(Beginning of Data provided)

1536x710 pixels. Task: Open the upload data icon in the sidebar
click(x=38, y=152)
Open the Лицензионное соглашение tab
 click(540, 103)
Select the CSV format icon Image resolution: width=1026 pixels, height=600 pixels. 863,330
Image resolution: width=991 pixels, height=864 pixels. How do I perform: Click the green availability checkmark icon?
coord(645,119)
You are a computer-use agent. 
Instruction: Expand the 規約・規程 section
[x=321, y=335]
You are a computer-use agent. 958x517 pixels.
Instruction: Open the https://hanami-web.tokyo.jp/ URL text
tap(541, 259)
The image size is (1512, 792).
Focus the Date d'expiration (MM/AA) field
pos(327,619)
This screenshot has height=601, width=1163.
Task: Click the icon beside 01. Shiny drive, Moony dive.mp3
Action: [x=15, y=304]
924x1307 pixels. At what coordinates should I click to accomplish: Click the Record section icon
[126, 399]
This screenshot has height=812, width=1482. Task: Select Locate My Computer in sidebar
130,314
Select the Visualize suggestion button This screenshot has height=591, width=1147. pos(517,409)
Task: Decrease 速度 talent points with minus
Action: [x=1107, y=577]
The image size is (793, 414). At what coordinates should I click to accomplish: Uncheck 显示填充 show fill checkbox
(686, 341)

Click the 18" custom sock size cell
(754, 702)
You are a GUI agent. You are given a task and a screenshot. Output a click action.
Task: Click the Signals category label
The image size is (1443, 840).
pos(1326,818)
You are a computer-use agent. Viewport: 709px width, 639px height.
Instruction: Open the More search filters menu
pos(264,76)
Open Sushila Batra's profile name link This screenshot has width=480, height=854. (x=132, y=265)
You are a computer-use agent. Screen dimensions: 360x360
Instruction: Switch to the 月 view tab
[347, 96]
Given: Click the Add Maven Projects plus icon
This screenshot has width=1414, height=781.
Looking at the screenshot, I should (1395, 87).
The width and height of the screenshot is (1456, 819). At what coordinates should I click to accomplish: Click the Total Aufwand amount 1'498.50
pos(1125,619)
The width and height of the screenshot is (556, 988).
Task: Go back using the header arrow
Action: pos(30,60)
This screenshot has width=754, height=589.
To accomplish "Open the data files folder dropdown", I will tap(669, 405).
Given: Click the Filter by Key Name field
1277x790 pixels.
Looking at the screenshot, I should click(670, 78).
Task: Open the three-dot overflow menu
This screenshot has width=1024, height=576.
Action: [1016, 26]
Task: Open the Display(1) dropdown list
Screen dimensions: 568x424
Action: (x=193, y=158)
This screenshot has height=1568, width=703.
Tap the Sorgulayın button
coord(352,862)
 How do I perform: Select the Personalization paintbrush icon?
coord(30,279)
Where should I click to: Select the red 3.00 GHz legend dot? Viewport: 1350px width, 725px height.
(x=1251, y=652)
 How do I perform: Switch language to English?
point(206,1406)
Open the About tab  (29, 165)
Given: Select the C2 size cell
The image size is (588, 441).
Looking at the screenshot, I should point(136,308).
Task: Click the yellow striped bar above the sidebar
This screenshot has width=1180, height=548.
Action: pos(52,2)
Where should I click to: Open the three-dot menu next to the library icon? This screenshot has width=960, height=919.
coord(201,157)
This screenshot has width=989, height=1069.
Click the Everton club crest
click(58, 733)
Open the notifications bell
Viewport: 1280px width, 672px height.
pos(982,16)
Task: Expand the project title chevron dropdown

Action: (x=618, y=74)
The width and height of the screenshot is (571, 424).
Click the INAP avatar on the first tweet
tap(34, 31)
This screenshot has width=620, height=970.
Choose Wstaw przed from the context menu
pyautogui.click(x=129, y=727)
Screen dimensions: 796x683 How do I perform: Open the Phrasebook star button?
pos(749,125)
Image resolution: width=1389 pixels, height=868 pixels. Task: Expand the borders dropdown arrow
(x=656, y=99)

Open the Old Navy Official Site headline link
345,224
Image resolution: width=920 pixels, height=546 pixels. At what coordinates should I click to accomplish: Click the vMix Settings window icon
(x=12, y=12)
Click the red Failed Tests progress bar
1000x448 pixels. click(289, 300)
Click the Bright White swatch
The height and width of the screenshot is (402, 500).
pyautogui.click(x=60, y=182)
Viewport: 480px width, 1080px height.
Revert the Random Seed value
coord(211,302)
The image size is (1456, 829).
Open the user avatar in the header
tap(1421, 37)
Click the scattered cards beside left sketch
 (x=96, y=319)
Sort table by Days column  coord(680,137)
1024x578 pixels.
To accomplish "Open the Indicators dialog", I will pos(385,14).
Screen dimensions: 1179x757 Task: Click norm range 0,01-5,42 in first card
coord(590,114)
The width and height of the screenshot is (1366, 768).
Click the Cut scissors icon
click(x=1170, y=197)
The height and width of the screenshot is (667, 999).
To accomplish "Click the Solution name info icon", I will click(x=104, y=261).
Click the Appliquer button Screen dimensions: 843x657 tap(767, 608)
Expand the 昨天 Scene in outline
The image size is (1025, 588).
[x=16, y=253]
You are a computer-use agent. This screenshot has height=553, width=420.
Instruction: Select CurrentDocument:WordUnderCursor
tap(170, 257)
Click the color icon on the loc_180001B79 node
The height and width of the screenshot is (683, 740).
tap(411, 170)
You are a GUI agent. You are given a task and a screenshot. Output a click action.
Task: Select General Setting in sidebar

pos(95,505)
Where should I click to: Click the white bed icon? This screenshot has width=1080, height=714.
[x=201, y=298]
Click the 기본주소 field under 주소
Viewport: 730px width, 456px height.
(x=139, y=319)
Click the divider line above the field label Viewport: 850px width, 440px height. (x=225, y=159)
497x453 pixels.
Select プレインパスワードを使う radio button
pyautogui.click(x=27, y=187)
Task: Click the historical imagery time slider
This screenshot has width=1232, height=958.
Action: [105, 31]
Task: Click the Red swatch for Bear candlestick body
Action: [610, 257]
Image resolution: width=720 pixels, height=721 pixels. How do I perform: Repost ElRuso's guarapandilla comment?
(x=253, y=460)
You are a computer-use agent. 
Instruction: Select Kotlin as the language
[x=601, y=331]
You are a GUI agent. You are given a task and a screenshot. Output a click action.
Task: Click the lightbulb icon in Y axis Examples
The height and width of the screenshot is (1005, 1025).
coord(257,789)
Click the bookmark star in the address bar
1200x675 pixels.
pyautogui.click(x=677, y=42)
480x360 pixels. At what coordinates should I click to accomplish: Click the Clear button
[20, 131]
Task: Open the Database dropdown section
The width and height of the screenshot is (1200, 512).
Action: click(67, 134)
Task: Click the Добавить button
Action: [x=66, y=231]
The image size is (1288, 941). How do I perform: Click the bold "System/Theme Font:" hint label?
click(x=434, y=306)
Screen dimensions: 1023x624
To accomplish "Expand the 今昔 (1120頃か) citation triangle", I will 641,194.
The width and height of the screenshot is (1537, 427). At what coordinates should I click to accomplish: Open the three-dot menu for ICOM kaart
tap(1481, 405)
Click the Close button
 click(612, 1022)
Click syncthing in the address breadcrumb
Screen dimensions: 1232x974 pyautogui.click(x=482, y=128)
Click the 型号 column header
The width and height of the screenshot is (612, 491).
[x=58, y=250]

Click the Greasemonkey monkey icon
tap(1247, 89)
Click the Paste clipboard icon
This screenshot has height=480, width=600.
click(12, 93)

(End of Data provided)

• _Task item_
Work out how many lines of the material include the word "above", then answer with that number alone.

• _Exercise solution_
2